- DATA SUPPLIED:
========================
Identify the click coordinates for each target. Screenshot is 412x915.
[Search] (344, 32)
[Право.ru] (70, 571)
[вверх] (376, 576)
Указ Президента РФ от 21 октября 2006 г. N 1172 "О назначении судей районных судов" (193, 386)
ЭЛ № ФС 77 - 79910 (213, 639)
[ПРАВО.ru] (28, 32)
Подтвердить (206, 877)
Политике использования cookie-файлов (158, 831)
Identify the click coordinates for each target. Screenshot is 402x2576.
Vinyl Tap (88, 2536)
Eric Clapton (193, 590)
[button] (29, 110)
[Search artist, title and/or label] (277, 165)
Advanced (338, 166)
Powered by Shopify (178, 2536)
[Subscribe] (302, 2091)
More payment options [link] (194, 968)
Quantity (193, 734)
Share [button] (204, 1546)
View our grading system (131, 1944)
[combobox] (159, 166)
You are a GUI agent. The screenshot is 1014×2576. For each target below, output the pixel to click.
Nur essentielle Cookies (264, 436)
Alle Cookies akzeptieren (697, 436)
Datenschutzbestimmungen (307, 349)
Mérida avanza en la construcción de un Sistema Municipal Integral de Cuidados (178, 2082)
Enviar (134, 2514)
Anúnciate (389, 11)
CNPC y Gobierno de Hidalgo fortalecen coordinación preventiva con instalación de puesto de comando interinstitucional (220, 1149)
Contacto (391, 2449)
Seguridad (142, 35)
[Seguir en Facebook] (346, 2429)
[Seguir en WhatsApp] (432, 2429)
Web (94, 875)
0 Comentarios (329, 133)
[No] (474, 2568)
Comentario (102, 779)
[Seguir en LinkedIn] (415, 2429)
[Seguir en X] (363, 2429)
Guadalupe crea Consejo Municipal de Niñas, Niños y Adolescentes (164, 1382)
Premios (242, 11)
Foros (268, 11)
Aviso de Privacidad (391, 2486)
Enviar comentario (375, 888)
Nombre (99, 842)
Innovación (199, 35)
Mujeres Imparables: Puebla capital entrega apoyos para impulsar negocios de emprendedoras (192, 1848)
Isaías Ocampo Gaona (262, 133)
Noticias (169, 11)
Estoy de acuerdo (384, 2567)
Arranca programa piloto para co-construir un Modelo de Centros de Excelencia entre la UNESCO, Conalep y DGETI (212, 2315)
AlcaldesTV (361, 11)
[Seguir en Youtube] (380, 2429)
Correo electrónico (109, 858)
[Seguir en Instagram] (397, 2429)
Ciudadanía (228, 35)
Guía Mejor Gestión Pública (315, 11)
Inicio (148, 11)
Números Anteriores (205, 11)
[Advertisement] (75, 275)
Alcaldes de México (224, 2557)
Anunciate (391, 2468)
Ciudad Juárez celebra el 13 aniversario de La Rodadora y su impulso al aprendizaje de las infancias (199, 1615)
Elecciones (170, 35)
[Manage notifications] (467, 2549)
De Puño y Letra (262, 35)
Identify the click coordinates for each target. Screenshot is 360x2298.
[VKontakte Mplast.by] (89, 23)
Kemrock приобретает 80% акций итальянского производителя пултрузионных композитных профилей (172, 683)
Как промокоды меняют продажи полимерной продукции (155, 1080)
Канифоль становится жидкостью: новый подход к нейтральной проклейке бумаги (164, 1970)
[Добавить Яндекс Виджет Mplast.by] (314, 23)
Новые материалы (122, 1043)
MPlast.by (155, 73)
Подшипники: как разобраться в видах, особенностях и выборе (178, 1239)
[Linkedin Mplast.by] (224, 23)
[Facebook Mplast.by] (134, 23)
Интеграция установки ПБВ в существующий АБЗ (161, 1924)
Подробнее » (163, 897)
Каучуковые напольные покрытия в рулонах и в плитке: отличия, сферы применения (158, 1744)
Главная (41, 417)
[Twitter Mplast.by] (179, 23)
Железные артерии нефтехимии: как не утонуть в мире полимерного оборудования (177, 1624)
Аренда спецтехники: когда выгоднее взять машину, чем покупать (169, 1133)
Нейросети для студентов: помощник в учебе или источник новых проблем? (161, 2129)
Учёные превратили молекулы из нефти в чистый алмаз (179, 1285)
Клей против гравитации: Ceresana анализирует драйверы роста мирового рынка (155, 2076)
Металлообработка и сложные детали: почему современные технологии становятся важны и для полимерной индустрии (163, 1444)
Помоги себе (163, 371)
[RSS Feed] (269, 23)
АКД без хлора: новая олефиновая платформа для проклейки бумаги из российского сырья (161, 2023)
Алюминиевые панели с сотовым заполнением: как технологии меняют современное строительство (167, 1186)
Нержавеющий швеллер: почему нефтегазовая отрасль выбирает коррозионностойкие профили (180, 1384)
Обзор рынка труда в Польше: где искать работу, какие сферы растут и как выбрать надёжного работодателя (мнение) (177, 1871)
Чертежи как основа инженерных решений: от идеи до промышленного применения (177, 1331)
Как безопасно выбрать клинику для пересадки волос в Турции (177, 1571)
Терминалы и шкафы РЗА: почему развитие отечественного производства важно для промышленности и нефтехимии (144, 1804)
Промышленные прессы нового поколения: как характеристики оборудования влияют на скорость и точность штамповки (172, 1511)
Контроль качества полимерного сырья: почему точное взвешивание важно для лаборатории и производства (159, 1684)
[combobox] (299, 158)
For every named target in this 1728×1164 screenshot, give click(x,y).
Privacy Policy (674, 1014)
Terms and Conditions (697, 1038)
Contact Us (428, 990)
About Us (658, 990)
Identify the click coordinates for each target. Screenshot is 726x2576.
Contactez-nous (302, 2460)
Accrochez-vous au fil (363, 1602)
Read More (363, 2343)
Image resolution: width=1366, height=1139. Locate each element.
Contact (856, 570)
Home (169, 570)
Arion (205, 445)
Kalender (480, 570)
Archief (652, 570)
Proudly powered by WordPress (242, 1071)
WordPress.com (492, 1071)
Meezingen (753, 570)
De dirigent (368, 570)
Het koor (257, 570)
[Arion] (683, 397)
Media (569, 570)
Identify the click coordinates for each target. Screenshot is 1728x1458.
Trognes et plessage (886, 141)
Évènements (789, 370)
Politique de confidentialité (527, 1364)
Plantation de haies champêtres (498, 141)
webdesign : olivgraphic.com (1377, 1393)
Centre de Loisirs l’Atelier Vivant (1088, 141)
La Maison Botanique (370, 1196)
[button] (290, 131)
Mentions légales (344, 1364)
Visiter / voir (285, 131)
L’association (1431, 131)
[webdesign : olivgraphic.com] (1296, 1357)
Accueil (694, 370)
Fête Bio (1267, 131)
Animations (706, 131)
========================
- TO DO:
Only the lines from the top of the data through the line that contains "Seguridad (142, 35)" should be quoted, exactly as they stand.

- RESULT OF THE TASK:
Identify the click coordinates for each target. Screenshot is 412x915.
[Search] (344, 32)
[Право.ru] (70, 571)
[вверх] (376, 576)
Указ Президента РФ от 21 октября 2006 г. N 1172 "О назначении судей районных судов" (193, 386)
ЭЛ № ФС 77 - 79910 (213, 639)
[ПРАВО.ru] (28, 32)
Подтвердить (206, 877)
Политике использования cookie-файлов (158, 831)
Identify the click coordinates for each target. Screenshot is 402x2576.
Vinyl Tap (88, 2536)
Eric Clapton (193, 590)
[button] (29, 110)
[Search artist, title and/or label] (277, 165)
Advanced (338, 166)
Powered by Shopify (178, 2536)
[Subscribe] (302, 2091)
More payment options [link] (194, 968)
Quantity (193, 734)
Share [button] (204, 1546)
View our grading system (131, 1944)
[combobox] (159, 166)
You are a GUI agent. The screenshot is 1014×2576. For each target below, output the pixel to click.
Nur essentielle Cookies (264, 436)
Alle Cookies akzeptieren (697, 436)
Datenschutzbestimmungen (307, 349)
Mérida avanza en la construcción de un Sistema Municipal Integral de Cuidados (178, 2082)
Enviar (134, 2514)
Anúnciate (389, 11)
CNPC y Gobierno de Hidalgo fortalecen coordinación preventiva con instalación de puesto de comando interinstitucional (220, 1149)
Contacto (391, 2449)
Seguridad (142, 35)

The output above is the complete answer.